→ **WHAT TO DO**
From first line to last, the records below are to be duplicated exactly.
[[ RECORDS FOR THIS TASK open ]]
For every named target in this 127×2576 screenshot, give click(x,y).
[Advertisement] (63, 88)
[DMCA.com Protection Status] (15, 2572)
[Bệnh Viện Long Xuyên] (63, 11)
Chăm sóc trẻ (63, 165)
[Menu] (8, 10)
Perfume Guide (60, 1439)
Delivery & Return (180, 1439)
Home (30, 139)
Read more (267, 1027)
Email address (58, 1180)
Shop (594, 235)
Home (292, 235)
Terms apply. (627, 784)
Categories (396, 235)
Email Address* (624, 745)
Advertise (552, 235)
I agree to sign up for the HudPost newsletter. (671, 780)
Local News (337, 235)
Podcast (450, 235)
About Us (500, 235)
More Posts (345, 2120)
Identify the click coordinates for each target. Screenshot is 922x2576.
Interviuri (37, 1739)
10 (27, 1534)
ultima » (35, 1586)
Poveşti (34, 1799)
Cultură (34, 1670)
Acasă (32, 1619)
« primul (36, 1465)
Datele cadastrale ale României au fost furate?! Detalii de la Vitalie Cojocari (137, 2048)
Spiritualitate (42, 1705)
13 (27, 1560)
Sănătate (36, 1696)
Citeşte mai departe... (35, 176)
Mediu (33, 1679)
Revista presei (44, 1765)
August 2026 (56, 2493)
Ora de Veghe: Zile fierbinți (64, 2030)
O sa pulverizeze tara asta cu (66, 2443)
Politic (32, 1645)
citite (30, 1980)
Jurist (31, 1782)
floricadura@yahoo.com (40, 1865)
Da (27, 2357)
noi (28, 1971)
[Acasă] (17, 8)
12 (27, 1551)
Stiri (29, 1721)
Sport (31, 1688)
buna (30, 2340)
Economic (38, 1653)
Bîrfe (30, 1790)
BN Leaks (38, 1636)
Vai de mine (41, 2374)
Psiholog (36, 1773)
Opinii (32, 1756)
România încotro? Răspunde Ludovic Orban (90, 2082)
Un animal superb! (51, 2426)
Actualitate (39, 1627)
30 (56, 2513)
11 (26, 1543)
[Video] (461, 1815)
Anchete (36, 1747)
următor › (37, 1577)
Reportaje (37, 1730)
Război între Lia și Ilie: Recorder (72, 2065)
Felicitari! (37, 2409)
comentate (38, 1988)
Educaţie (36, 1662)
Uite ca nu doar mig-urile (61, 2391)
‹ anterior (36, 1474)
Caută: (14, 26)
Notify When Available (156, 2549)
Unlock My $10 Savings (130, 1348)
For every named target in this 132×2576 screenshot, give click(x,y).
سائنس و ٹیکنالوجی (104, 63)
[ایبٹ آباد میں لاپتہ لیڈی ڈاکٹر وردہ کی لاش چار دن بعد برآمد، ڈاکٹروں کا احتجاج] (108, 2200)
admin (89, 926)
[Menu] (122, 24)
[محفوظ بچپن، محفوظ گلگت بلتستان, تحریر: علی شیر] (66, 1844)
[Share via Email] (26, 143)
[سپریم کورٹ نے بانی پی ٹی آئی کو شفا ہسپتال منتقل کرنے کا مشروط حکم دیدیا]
[[ RECORDS FOR THIS TASK closed ]]
→ **ANSWER SPACE**
For every named target in this 127×2576 screenshot, give click(x,y).
[Advertisement] (63, 88)
[DMCA.com Protection Status] (15, 2572)
[Bệnh Viện Long Xuyên] (63, 11)
Chăm sóc trẻ (63, 165)
[Menu] (8, 10)
Perfume Guide (60, 1439)
Delivery & Return (180, 1439)
Home (30, 139)
Read more (267, 1027)
Email address (58, 1180)
Shop (594, 235)
Home (292, 235)
Terms apply. (627, 784)
Categories (396, 235)
Email Address* (624, 745)
Advertise (552, 235)
I agree to sign up for the HudPost newsletter. (671, 780)
Local News (337, 235)
Podcast (450, 235)
About Us (500, 235)
More Posts (345, 2120)
Identify the click coordinates for each target. Screenshot is 922x2576.
Interviuri (37, 1739)
10 (27, 1534)
ultima » (35, 1586)
Poveşti (34, 1799)
Cultură (34, 1670)
Acasă (32, 1619)
« primul (36, 1465)
Datele cadastrale ale României au fost furate?! Detalii de la Vitalie Cojocari (137, 2048)
Spiritualitate (42, 1705)
13 (27, 1560)
Sănătate (36, 1696)
Citeşte mai departe... (35, 176)
Mediu (33, 1679)
Revista presei (44, 1765)
August 2026 (56, 2493)
Ora de Veghe: Zile fierbinți (64, 2030)
O sa pulverizeze tara asta cu (66, 2443)
Politic (32, 1645)
citite (30, 1980)
Jurist (31, 1782)
floricadura@yahoo.com (40, 1865)
Da (27, 2357)
noi (28, 1971)
[Acasă] (17, 8)
12 (27, 1551)
Stiri (29, 1721)
Sport (31, 1688)
buna (30, 2340)
Economic (38, 1653)
Bîrfe (30, 1790)
BN Leaks (38, 1636)
Vai de mine (41, 2374)
Psiholog (36, 1773)
Opinii (32, 1756)
România încotro? Răspunde Ludovic Orban (90, 2082)
Un animal superb! (51, 2426)
Actualitate (39, 1627)
30 (56, 2513)
11 (26, 1543)
[Video] (461, 1815)
Anchete (36, 1747)
următor › (37, 1577)
Reportaje (37, 1730)
Război între Lia și Ilie: Recorder (72, 2065)
Felicitari! (37, 2409)
comentate (38, 1988)
Educaţie (36, 1662)
Uite ca nu doar mig-urile (61, 2391)
‹ anterior (36, 1474)
Caută: (14, 26)
Notify When Available (156, 2549)
Unlock My $10 Savings (130, 1348)
For every named target in this 132×2576 screenshot, give click(x,y).
سائنس و ٹیکنالوجی (104, 63)
[ایبٹ آباد میں لاپتہ لیڈی ڈاکٹر وردہ کی لاش چار دن بعد برآمد، ڈاکٹروں کا احتجاج] (108, 2200)
admin (89, 926)
[Menu] (122, 24)
[محفوظ بچپن، محفوظ گلگت بلتستان, تحریر: علی شیر] (66, 1844)
[Share via Email] (26, 143)
[سپریم کورٹ نے بانی پی ٹی آئی کو شفا ہسپتال منتقل کرنے کا مشروط حکم دیدیا]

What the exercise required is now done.